On Tuesday night, one of the hardest working women around was honored with a commendation from the City of Inglewood. Long time resident Ethel Austin was acknowledged by Mayor James Butts and council members for volunteer work with the Special Olympics. Ethel assisted members of Team Jamaica, making sure everyone had what they needed. It was a well deserved honor that I know she will never forget.
This is not the first Ethel has given her time to others in our community. And I know it won’t be her last. She belongs to a special group of individuals who have made volunteerism a part of their lifestyle.
This week, as we celebrate the 50th Anniversary of the Voting Rights Act of 1965, it is not hard to see the valuable roles that volunteers play. Had it not been for volunteers registering African Americans to vote, we would have lagged further behind politically. As significant as the voter legislation was, black folks still needed to move their feet. That meant sending grassroots volunteers into urban and rural areas to make sure everyone had an opportunity to make their voices heard.

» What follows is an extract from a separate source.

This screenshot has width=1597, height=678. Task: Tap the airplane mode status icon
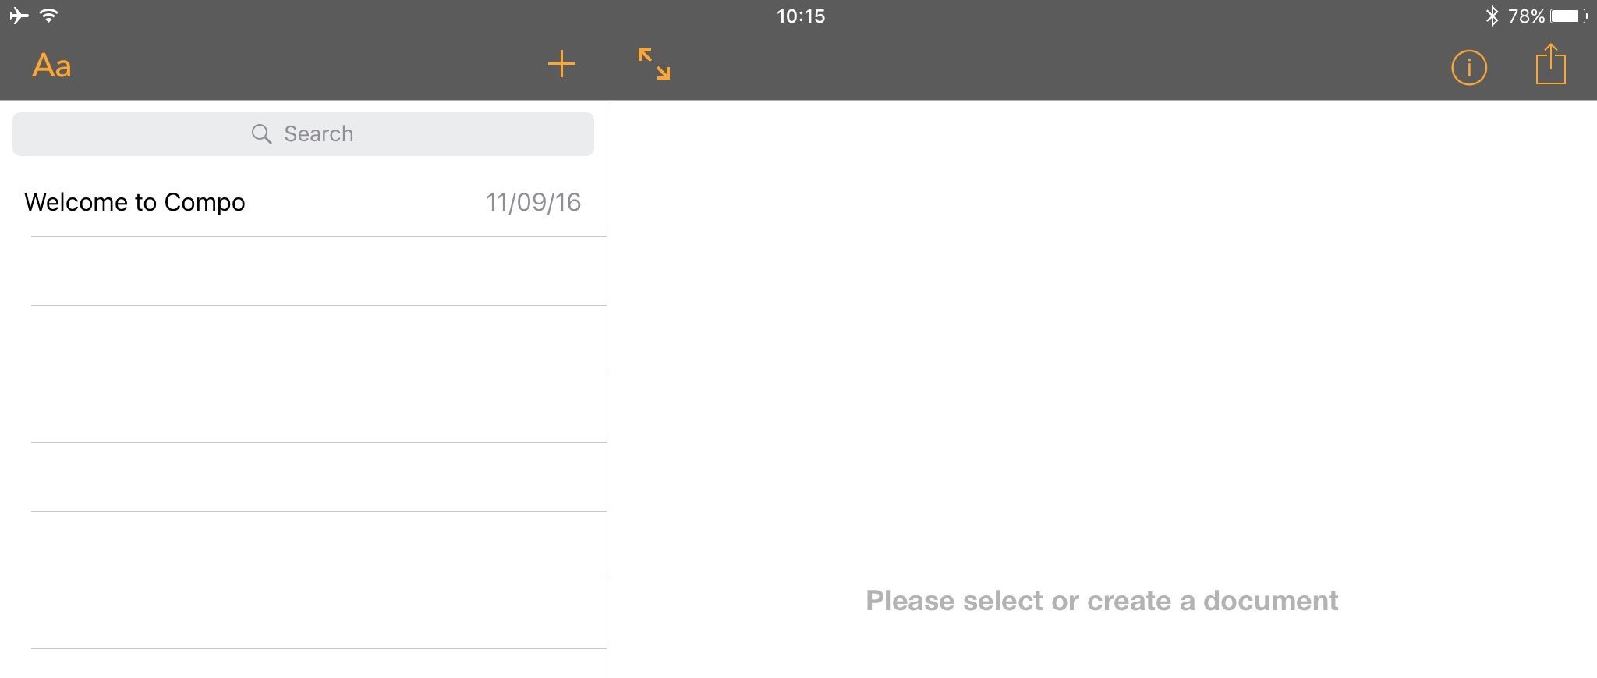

Many people who might volunteer cite a lack of time as the reason they don’t. But really it does not take a lot of time. As little as a couple of hours a week can make a big difference in the lives of youth, senior citizens or those with physical disabilities. There are so many needs that it is not difficult to find your niche.
I love the message on the Volunteers of America (www.voa.org) website: “Not every American lives the American dream. This is why we do what we do.”
When you find a person or cause that you feel compassion for, you will gladly donate your time. It’s about finding something that is bigger than yourself.
Every great leader has at some time or another volunteered for something they believed in. The act of putting your time, thought, effort and energy into something solidifies belief in what you are doing. It provides evidence that what you are engaged in is worthy.
There is another important reason to volunteer. It makes you feel so good, knowing you have helped someone, lifted someone’s spirits or found an answer to a problem. Parents who feel their children have become unappreciative should consider getting them involved in community work. Seeing how less fortunate people live will foster compassion and gratitude. It will humble them and build character.
So kudos to Ethel, and three cheers for volunteers. You are the special people that make life special for everyone. Volunteers of America helps more than 2 million people annually. Check out their website (www.voa.org) and learn how you can help.